OKLAHOMA CITY (KFOR) – A huge incentive package has been signed into law to lure a major company to the MidAmerica Industrial Park in Pryor, Oklahoma.
It is known as the LEAD Act.
It would create a $698 million incentive package. The company would be required to add 3,500 new jobs in four to five years and invest up to $3.6 billion in Oklahoma.
The House passed the bill on the floor with support from Democrats but not all Republicans.
“I’m listening to the businesses that are already there and it’ll devastate the businesses that are already doing manufacturing in the park,” said Rep. Tom Gann, R-Inola.
Gann’s district covers Pryor. The lawmaker said the businesses there do not support the LEAD Act because it doesn’t help their current needs.

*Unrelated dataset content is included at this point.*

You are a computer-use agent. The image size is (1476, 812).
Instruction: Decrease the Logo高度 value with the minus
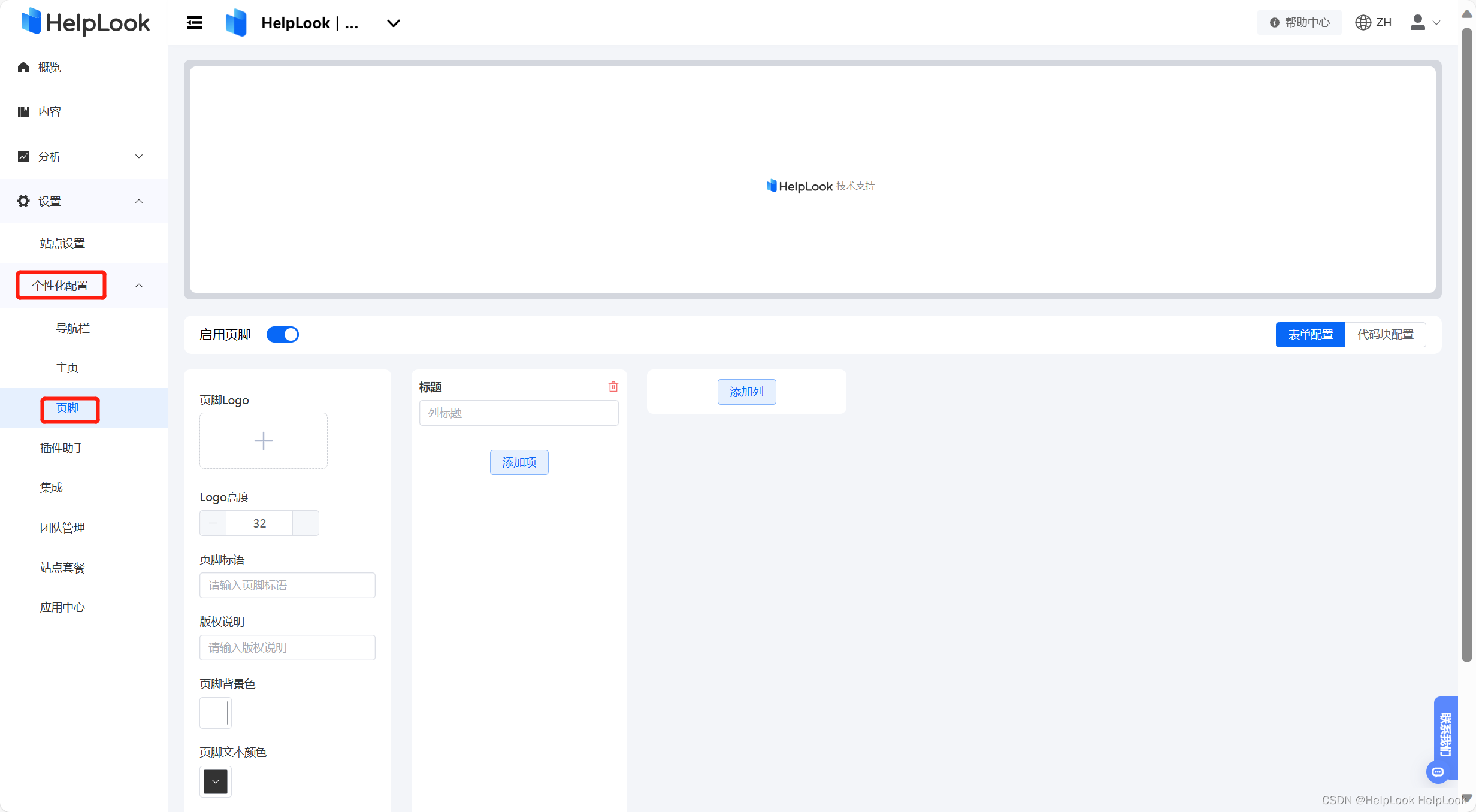[213, 523]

“We have businesses in the part right now that are paying $74,000 a year right now for some of the jobs that they have, but yet they can’t find employees,” said Gann.

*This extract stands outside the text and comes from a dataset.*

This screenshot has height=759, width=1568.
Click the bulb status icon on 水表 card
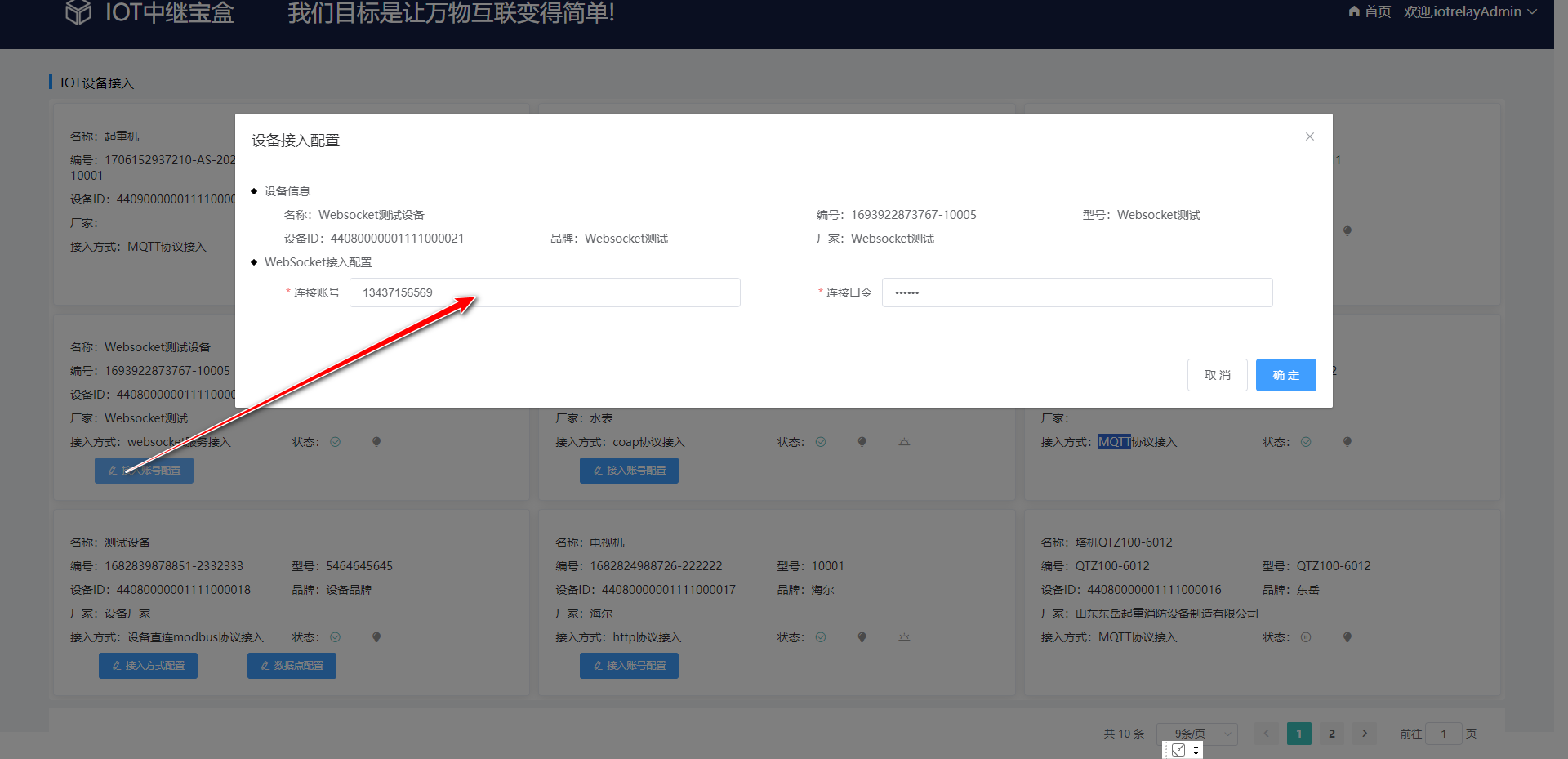tap(862, 441)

The Republican tried to ask questions during the House floor vote, but House Appropriations Chair and coauthor of the LEADS Act Kevin Wallace called a vote to cancel all questioning and debate, which did pass.
“We have discussed this topic ad nauseum, and we’re having the same questions over and over again,” said Rep. Ryan Martinez, R-Edmond. “I think that the appropriations chairman decided that it was time to move forward with the bill.”

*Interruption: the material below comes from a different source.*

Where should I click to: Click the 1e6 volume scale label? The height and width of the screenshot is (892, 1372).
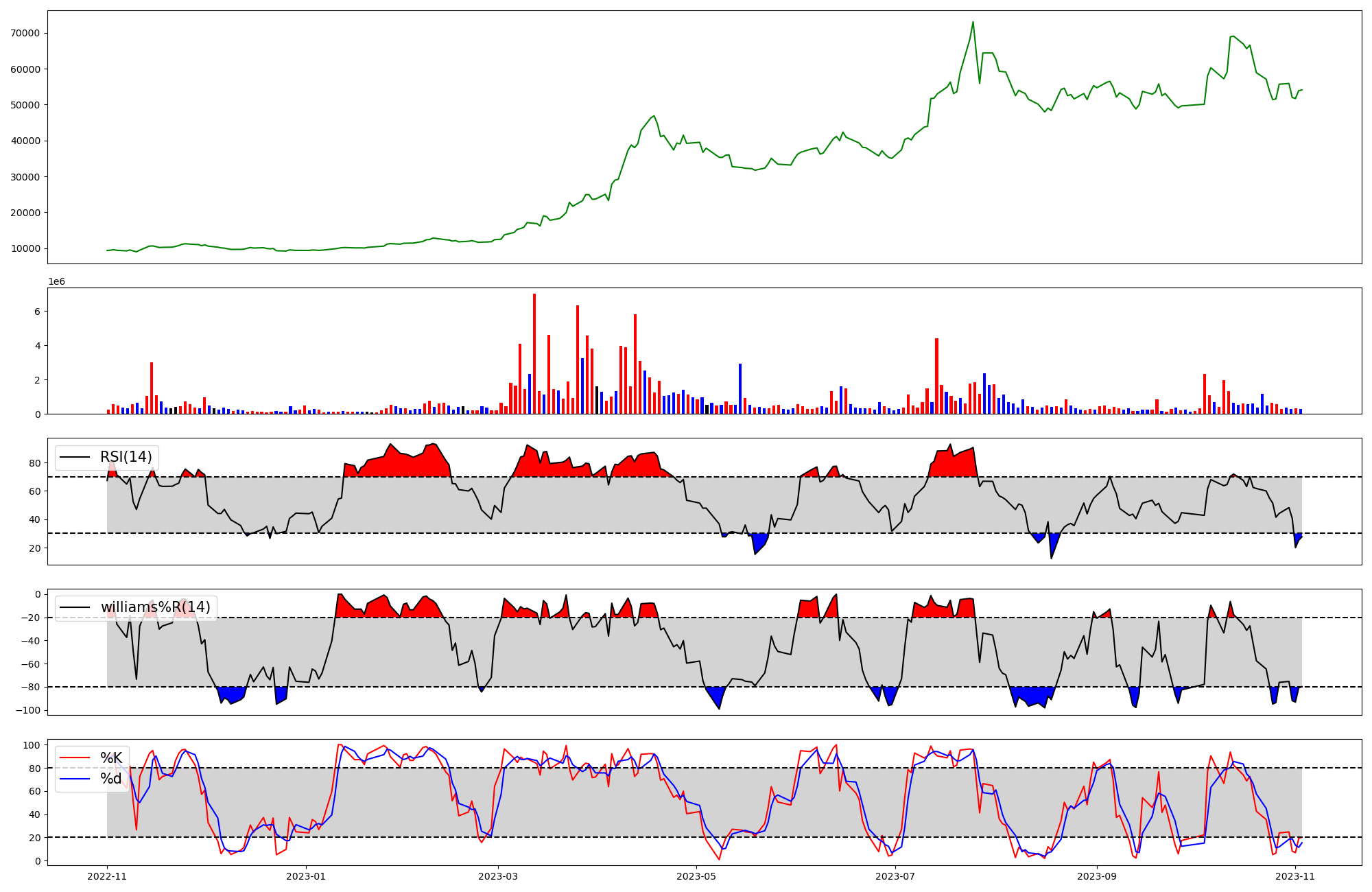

Martinez said Oklahoma needs incentive plans for businesses because other states do the same.
“If we want to sit out and just say we want Oklahoma to remain exactly the same as it’s always been, we’ll die as a state,” said Martinez.
The new jobs to Pryor would be in the range of $70,000-$80,0000, said Martinez.
Governor Kevin Stitt signed the bill into law Thursday afternoon.
He’s optimistic about the future of attracting big business to Oklahoma.
“Like I said, in my state of the state, the future belongs to Oklahoma and we’re really getting on the map as the right place to set up shop,” said Stitt.